▼▼▼
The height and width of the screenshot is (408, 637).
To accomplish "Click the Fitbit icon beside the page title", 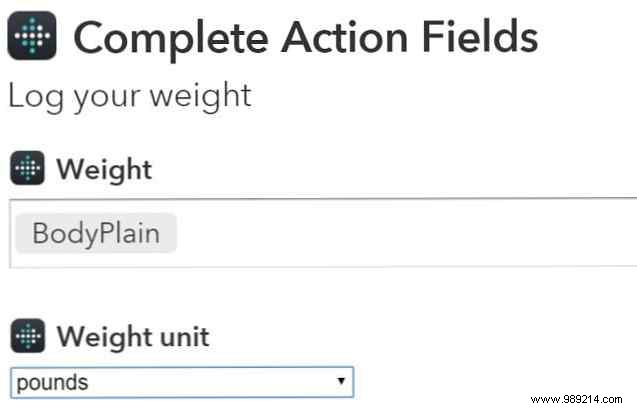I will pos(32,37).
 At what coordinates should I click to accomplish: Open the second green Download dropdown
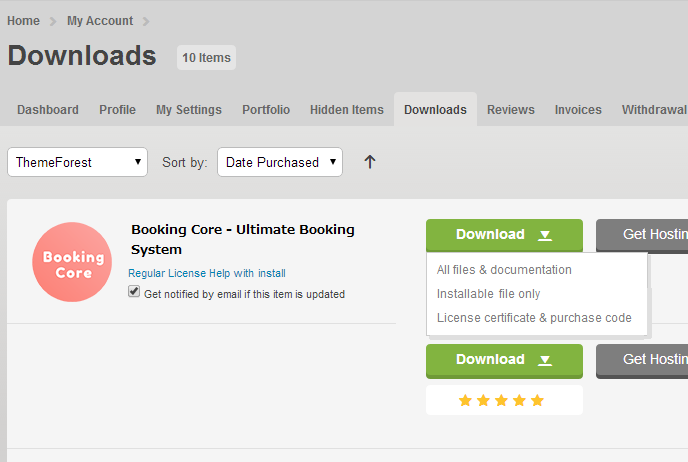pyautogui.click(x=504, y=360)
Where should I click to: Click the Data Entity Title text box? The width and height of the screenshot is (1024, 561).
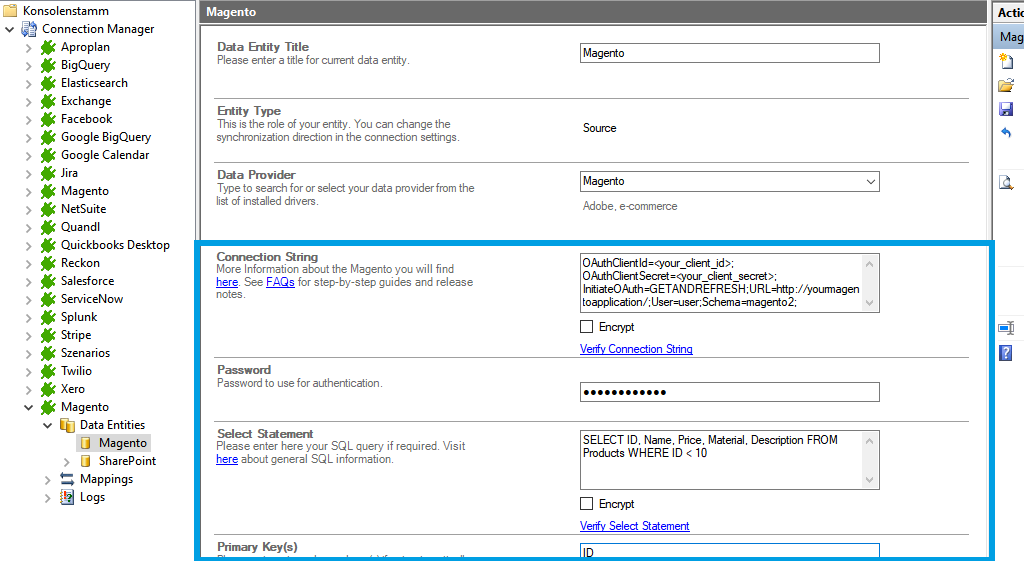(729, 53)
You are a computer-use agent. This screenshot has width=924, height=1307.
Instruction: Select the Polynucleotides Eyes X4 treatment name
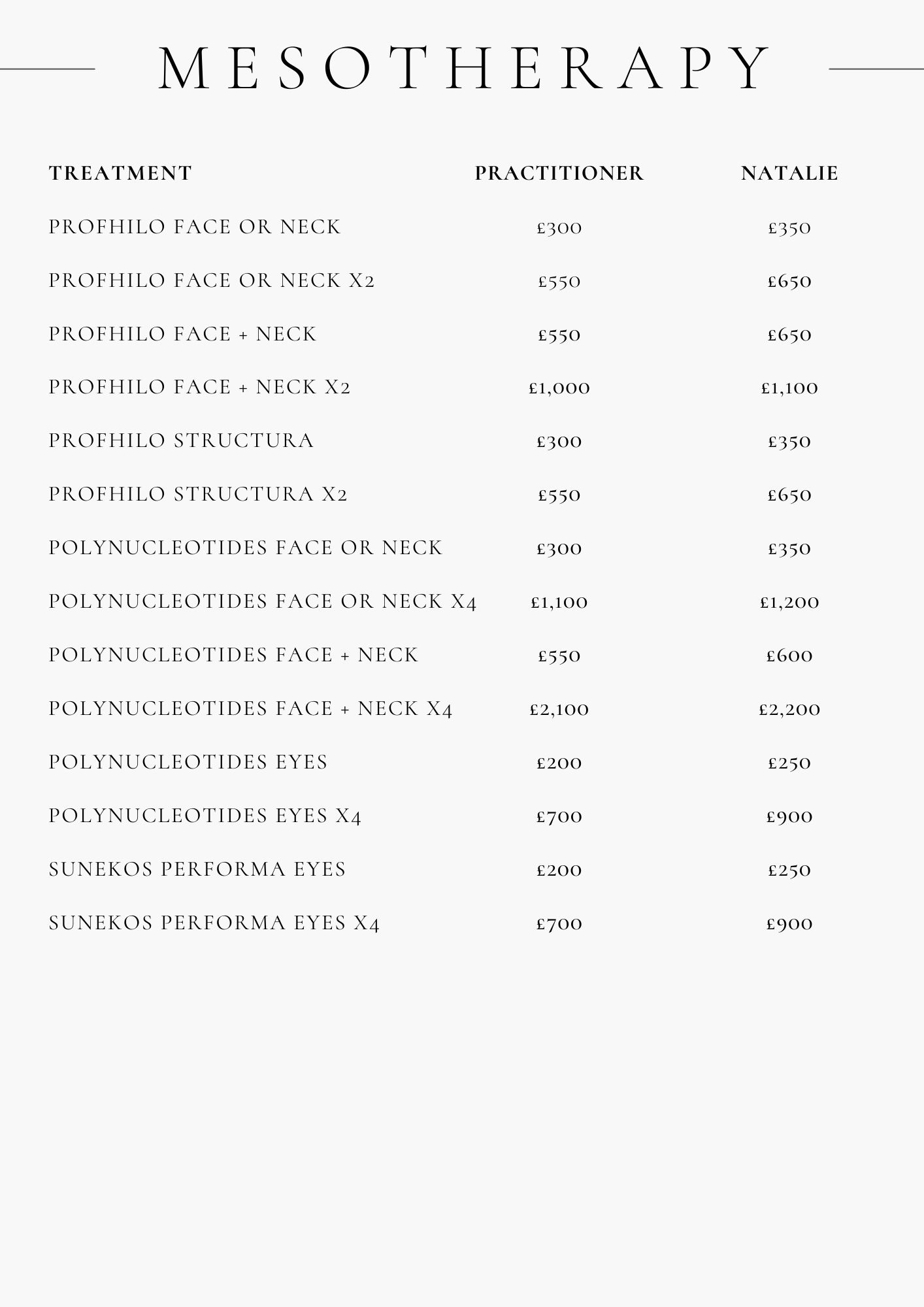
▲▲▲
▼▼▼
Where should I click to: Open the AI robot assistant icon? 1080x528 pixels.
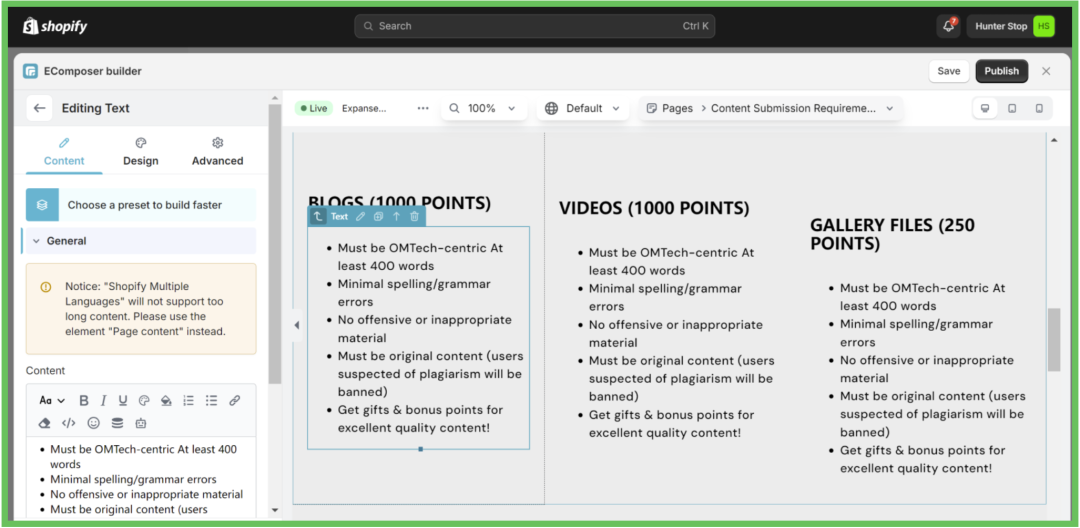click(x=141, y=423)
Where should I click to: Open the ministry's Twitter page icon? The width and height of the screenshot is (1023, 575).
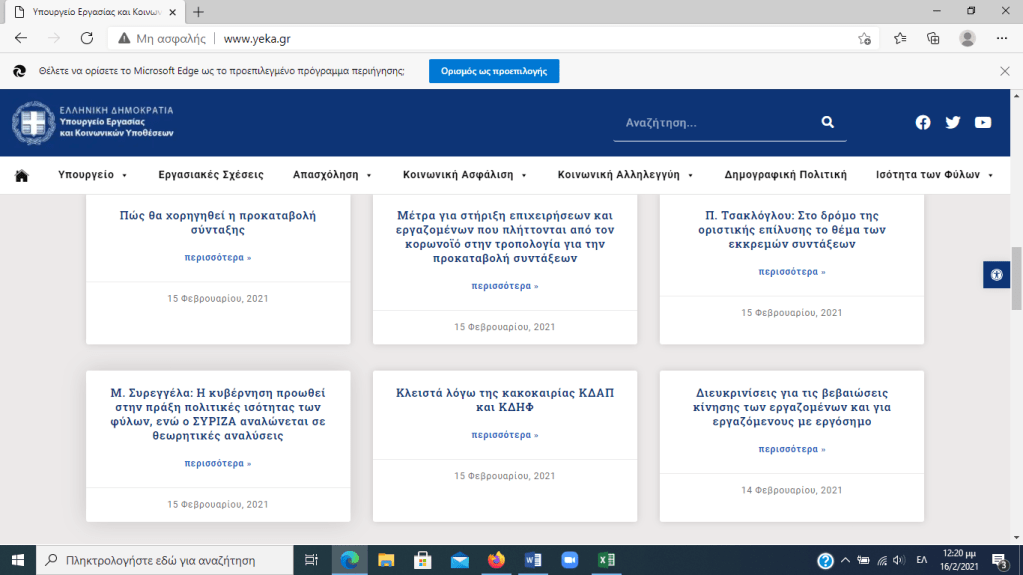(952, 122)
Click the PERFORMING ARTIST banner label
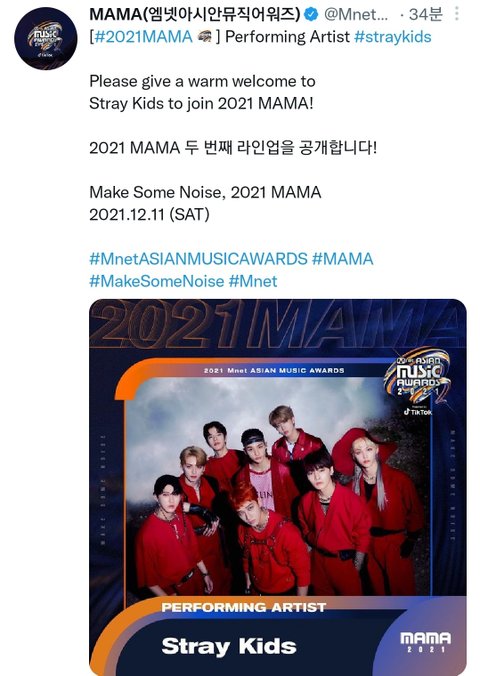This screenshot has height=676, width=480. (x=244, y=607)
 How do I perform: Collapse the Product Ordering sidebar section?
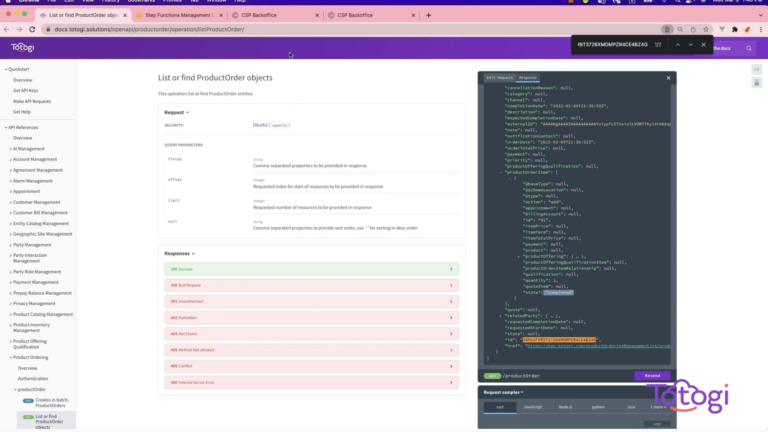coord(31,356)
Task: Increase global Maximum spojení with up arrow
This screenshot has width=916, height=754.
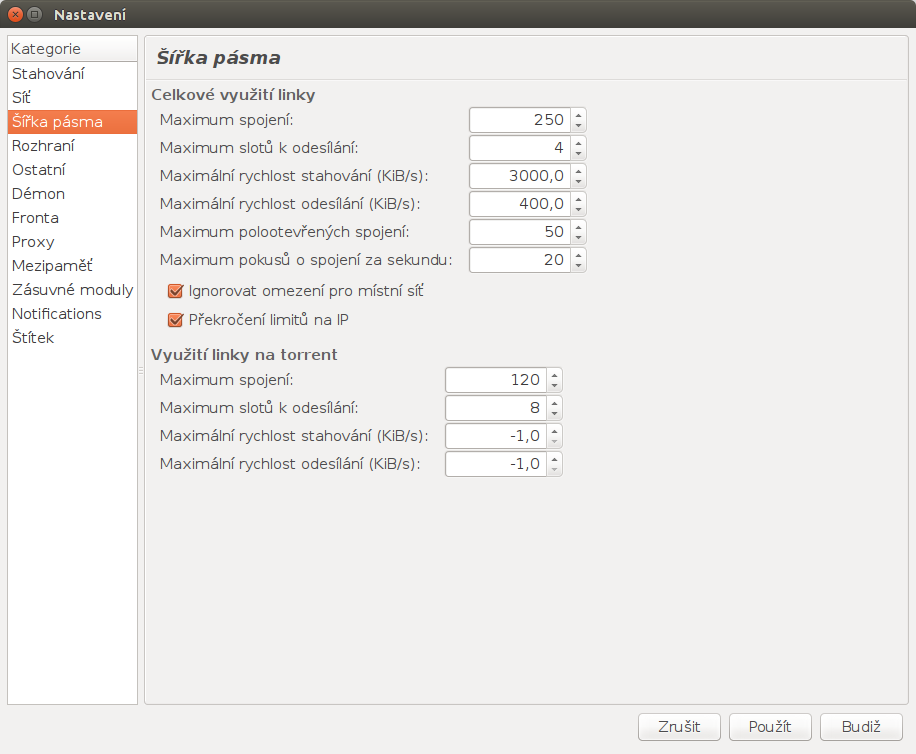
▲▲▲
### Assigned task
Copy out the lines above from the line containing "Where should I click to: Open the ministry's" through the line containing "This screenshot has width=916, height=754.", exactly, and keep the pictures out.

### Written response
Where should I click to: Open the ministry's Twitter page icon? The width and height of the screenshot is (1023, 575).
(952, 122)
Click the PERFORMING ARTIST banner label
This screenshot has height=676, width=480. (x=244, y=607)
 How do I perform: Collapse the Product Ordering sidebar section?
coord(31,356)
Task: Increase global Maximum spojení with up arrow
This screenshot has width=916, height=754.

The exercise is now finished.